TASK —
All of the entries below must be copied out exactly.

- - - - - - -

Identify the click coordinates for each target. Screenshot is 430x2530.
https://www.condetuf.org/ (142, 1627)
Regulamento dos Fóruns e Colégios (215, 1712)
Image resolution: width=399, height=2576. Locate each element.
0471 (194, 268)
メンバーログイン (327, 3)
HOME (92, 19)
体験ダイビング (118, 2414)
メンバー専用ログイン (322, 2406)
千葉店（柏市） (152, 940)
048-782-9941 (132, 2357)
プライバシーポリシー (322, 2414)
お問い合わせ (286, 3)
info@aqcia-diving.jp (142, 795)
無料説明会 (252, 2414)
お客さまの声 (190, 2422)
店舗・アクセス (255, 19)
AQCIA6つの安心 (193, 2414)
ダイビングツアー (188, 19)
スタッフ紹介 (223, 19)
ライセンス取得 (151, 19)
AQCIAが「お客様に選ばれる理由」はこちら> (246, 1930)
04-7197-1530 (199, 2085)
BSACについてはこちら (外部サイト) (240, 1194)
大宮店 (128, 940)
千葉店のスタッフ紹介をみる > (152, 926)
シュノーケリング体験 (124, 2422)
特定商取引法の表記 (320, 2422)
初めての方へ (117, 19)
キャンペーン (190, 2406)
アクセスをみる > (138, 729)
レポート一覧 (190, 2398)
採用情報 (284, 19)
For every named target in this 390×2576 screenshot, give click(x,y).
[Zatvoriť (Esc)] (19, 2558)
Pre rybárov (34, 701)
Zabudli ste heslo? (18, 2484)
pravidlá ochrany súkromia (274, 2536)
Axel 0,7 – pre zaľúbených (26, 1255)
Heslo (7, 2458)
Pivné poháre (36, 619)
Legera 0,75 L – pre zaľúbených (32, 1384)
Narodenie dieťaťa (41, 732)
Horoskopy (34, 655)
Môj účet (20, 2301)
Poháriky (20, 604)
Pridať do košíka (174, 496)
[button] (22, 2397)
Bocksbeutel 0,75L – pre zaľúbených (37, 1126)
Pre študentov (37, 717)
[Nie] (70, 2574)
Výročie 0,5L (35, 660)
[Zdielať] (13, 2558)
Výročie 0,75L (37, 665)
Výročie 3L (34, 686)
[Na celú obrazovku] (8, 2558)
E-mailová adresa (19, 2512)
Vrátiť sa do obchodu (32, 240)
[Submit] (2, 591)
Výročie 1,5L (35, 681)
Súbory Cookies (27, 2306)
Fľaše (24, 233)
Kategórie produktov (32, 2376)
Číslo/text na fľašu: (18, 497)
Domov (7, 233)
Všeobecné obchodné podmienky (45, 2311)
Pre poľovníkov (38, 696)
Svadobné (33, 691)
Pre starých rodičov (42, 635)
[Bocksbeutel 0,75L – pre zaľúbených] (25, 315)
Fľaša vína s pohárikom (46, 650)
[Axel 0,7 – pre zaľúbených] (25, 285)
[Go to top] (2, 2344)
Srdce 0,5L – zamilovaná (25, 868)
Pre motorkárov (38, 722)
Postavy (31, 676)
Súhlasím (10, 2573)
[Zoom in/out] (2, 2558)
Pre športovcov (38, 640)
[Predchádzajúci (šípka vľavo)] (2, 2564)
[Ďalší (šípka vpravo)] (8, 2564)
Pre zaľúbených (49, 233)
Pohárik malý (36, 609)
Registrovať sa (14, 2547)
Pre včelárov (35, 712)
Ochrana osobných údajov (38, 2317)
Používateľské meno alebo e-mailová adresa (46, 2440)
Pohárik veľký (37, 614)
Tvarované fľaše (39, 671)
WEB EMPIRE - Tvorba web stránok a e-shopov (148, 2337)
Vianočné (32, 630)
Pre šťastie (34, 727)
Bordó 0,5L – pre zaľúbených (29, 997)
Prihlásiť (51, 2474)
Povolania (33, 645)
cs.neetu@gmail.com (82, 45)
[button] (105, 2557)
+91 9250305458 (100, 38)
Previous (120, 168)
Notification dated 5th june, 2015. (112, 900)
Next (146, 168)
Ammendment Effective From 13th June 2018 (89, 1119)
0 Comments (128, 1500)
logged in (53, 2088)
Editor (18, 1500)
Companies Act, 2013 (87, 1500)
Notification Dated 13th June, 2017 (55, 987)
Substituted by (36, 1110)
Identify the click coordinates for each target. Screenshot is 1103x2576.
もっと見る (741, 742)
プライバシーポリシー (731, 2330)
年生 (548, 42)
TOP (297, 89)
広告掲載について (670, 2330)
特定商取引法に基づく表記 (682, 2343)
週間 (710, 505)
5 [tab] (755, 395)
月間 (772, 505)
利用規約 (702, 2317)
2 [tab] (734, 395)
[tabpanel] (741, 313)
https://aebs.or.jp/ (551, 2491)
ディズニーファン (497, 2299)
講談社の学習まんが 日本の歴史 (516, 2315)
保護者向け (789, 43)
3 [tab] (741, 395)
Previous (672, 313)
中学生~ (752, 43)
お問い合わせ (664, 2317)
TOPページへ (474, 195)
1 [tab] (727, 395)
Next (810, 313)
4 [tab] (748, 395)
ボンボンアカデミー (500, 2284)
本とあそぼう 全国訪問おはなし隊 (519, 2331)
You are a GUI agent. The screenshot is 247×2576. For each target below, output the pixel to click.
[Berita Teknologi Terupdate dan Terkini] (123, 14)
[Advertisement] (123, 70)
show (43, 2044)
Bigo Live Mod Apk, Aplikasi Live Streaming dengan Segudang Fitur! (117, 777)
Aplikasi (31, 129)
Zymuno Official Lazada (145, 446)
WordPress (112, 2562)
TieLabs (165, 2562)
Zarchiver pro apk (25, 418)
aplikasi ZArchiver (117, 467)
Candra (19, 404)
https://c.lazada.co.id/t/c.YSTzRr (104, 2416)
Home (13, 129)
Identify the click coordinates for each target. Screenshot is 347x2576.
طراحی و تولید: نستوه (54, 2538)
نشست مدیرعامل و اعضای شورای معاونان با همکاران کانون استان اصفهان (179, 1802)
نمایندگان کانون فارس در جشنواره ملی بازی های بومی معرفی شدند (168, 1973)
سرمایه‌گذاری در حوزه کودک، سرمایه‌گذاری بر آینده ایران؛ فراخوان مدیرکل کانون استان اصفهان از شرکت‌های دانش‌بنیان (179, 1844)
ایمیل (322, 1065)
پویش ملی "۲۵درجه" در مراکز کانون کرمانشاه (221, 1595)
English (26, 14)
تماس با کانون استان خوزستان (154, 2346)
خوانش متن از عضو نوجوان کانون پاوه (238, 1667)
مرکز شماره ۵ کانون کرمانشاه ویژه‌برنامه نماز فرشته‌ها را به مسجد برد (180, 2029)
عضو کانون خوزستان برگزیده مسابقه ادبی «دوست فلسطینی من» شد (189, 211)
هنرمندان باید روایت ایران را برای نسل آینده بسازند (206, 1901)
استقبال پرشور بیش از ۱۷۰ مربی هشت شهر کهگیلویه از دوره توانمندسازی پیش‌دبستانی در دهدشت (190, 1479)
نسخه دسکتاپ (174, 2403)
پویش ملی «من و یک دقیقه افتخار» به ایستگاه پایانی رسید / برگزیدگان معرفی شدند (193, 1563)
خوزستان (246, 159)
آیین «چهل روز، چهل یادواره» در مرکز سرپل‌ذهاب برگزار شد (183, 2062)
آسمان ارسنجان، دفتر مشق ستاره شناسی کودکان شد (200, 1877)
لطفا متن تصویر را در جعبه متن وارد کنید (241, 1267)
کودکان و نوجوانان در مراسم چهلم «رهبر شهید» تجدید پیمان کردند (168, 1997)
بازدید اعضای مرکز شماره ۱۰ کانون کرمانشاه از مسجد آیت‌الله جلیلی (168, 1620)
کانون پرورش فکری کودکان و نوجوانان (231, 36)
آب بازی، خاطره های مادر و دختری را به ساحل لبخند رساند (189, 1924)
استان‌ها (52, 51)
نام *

- - - - - - -

EXPECTED ANSWER —
Identify the click coordinates for each target. Screenshot is 430x2530.
https://www.condetuf.org/ (142, 1627)
Regulamento dos Fóruns e Colégios (215, 1712)
Image resolution: width=399, height=2576. Locate each element.
0471 (194, 268)
メンバーログイン (327, 3)
HOME (92, 19)
体験ダイビング (118, 2414)
メンバー専用ログイン (322, 2406)
千葉店（柏市） (152, 940)
048-782-9941 (132, 2357)
プライバシーポリシー (322, 2414)
お問い合わせ (286, 3)
info@aqcia-diving.jp (142, 795)
無料説明会 (252, 2414)
お客さまの声 (190, 2422)
店舗・アクセス (255, 19)
AQCIA6つの安心 (193, 2414)
ダイビングツアー (188, 19)
スタッフ紹介 (223, 19)
ライセンス取得 (151, 19)
AQCIAが「お客様に選ばれる理由」はこちら> (246, 1930)
04-7197-1530 (199, 2085)
BSACについてはこちら (外部サイト) (240, 1194)
大宮店 (128, 940)
千葉店のスタッフ紹介をみる > (152, 926)
シュノーケリング体験 (124, 2422)
特定商取引法の表記 (320, 2422)
初めての方へ (117, 19)
キャンペーン (190, 2406)
アクセスをみる > (138, 729)
レポート一覧 (190, 2398)
採用情報 (284, 19)
For every named target in this 390×2576 screenshot, give click(x,y).
[Zatvoriť (Esc)] (19, 2558)
Pre rybárov (34, 701)
Zabudli ste heslo? (18, 2484)
pravidlá ochrany súkromia (274, 2536)
Axel 0,7 – pre zaľúbených (26, 1255)
Heslo (7, 2458)
Pivné poháre (36, 619)
Legera 0,75 L – pre zaľúbených (32, 1384)
Narodenie dieťaťa (41, 732)
Horoskopy (34, 655)
Môj účet (20, 2301)
Poháriky (20, 604)
Pridať do košíka (174, 496)
[button] (22, 2397)
Bocksbeutel 0,75L – pre zaľúbených (37, 1126)
Pre študentov (37, 717)
[Nie] (70, 2574)
Výročie 0,5L (35, 660)
[Zdielať] (13, 2558)
Výročie 0,75L (37, 665)
Výročie 3L (34, 686)
[Na celú obrazovku] (8, 2558)
E-mailová adresa (19, 2512)
Vrátiť sa do obchodu (32, 240)
[Submit] (2, 591)
Výročie 1,5L (35, 681)
Súbory Cookies (27, 2306)
Fľaše (24, 233)
Kategórie produktov (32, 2376)
Číslo/text na fľašu: (18, 497)
Domov (7, 233)
Všeobecné obchodné podmienky (45, 2311)
Pre poľovníkov (38, 696)
Svadobné (33, 691)
Pre starých rodičov (42, 635)
[Bocksbeutel 0,75L – pre zaľúbených] (25, 315)
Fľaša vína s pohárikom (46, 650)
[Axel 0,7 – pre zaľúbených] (25, 285)
[Go to top] (2, 2344)
Srdce 0,5L – zamilovaná (25, 868)
Pre motorkárov (38, 722)
Postavy (31, 676)
Súhlasím (10, 2573)
[Zoom in/out] (2, 2558)
Pre športovcov (38, 640)
[Predchádzajúci (šípka vľavo)] (2, 2564)
[Ďalší (šípka vpravo)] (8, 2564)
Pre zaľúbených (49, 233)
Pohárik malý (36, 609)
Registrovať sa (14, 2547)
Pre včelárov (35, 712)
Ochrana osobných údajov (38, 2317)
Používateľské meno alebo e-mailová adresa (46, 2440)
Pohárik veľký (37, 614)
Tvarované fľaše (39, 671)
WEB EMPIRE - Tvorba web stránok a e-shopov (148, 2337)
Vianočné (32, 630)
Pre šťastie (34, 727)
Bordó 0,5L – pre zaľúbených (29, 997)
Prihlásiť (51, 2474)
Povolania (33, 645)
cs.neetu@gmail.com (82, 45)
[button] (105, 2557)
+91 9250305458 (100, 38)
Previous (120, 168)
Notification dated 5th june, 2015. (112, 900)
Next (146, 168)
Ammendment Effective From 13th June 2018 (89, 1119)
0 Comments (128, 1500)
logged in (53, 2088)
Editor (18, 1500)
Companies Act, 2013 (87, 1500)
Notification Dated 13th June, 2017 (55, 987)
Substituted by (36, 1110)
Identify the click coordinates for each target. Screenshot is 1103x2576.
もっと見る (741, 742)
プライバシーポリシー (731, 2330)
年生 (548, 42)
TOP (297, 89)
広告掲載について (670, 2330)
特定商取引法に基づく表記 (682, 2343)
週間 (710, 505)
5 [tab] (755, 395)
月間 (772, 505)
利用規約 (702, 2317)
2 [tab] (734, 395)
[tabpanel] (741, 313)
https://aebs.or.jp/ (551, 2491)
ディズニーファン (497, 2299)
講談社の学習まんが 日本の歴史 (516, 2315)
保護者向け (789, 43)
3 [tab] (741, 395)
Previous (672, 313)
中学生~ (752, 43)
お問い合わせ (664, 2317)
TOPページへ (474, 195)
1 [tab] (727, 395)
Next (810, 313)
4 [tab] (748, 395)
ボンボンアカデミー (500, 2284)
本とあそぼう 全国訪問おはなし隊 (519, 2331)
You are a GUI agent. The screenshot is 247×2576. For each target below, output the pixel to click.
[Berita Teknologi Terupdate dan Terkini] (123, 14)
[Advertisement] (123, 70)
show (43, 2044)
Bigo Live Mod Apk, Aplikasi Live Streaming dengan Segudang Fitur! (117, 777)
Aplikasi (31, 129)
Zymuno Official Lazada (145, 446)
WordPress (112, 2562)
TieLabs (165, 2562)
Zarchiver pro apk (25, 418)
aplikasi ZArchiver (117, 467)
Candra (19, 404)
https://c.lazada.co.id/t/c.YSTzRr (104, 2416)
Home (13, 129)
Identify the click coordinates for each target. Screenshot is 347x2576.
طراحی و تولید: نستوه (54, 2538)
نشست مدیرعامل و اعضای شورای معاونان با همکاران کانون استان اصفهان (179, 1802)
نمایندگان کانون فارس در جشنواره ملی بازی های بومی معرفی شدند (168, 1973)
سرمایه‌گذاری در حوزه کودک، سرمایه‌گذاری بر آینده ایران؛ فراخوان مدیرکل کانون استان اصفهان از شرکت‌های دانش‌بنیان (179, 1844)
ایمیل (322, 1065)
پویش ملی "۲۵درجه" در مراکز کانون کرمانشاه (221, 1595)
English (26, 14)
تماس با کانون استان خوزستان (154, 2346)
خوانش متن از عضو نوجوان کانون پاوه (238, 1667)
مرکز شماره ۵ کانون کرمانشاه ویژه‌برنامه نماز فرشته‌ها را به مسجد برد (180, 2029)
عضو کانون خوزستان برگزیده مسابقه ادبی «دوست فلسطینی من» شد (189, 211)
هنرمندان باید روایت ایران را برای نسل آینده بسازند (206, 1901)
استقبال پرشور بیش از ۱۷۰ مربی هشت شهر کهگیلویه از دوره توانمندسازی پیش‌دبستانی در دهدشت (190, 1479)
نسخه دسکتاپ (174, 2403)
پویش ملی «من و یک دقیقه افتخار» به ایستگاه پایانی رسید / برگزیدگان معرفی شدند (193, 1563)
خوزستان (246, 159)
آیین «چهل روز، چهل یادواره» در مرکز سرپل‌ذهاب برگزار شد (183, 2062)
آسمان ارسنجان، دفتر مشق ستاره شناسی کودکان شد (200, 1877)
لطفا متن تصویر را در جعبه متن وارد کنید (241, 1267)
کودکان و نوجوانان در مراسم چهلم «رهبر شهید» تجدید پیمان کردند (168, 1997)
بازدید اعضای مرکز شماره ۱۰ کانون کرمانشاه از مسجد آیت‌الله جلیلی (168, 1620)
کانون پرورش فکری کودکان و نوجوانان (231, 36)
آب بازی، خاطره های مادر و دختری را به ساحل لبخند رساند (189, 1924)
استان‌ها (52, 51)
نام *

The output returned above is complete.